→ **Brief**
Can you repeat the data below word for word, line by line, with no changes?
====================
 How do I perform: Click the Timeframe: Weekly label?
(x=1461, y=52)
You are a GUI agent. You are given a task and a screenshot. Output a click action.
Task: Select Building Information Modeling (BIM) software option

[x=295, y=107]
====================
→ **Reply**
 How do I perform: Click the Timeframe: Weekly label?
(x=1461, y=52)
You are a GUI agent. You are given a task and a screenshot. Output a click action.
Task: Select Building Information Modeling (BIM) software option

[x=295, y=107]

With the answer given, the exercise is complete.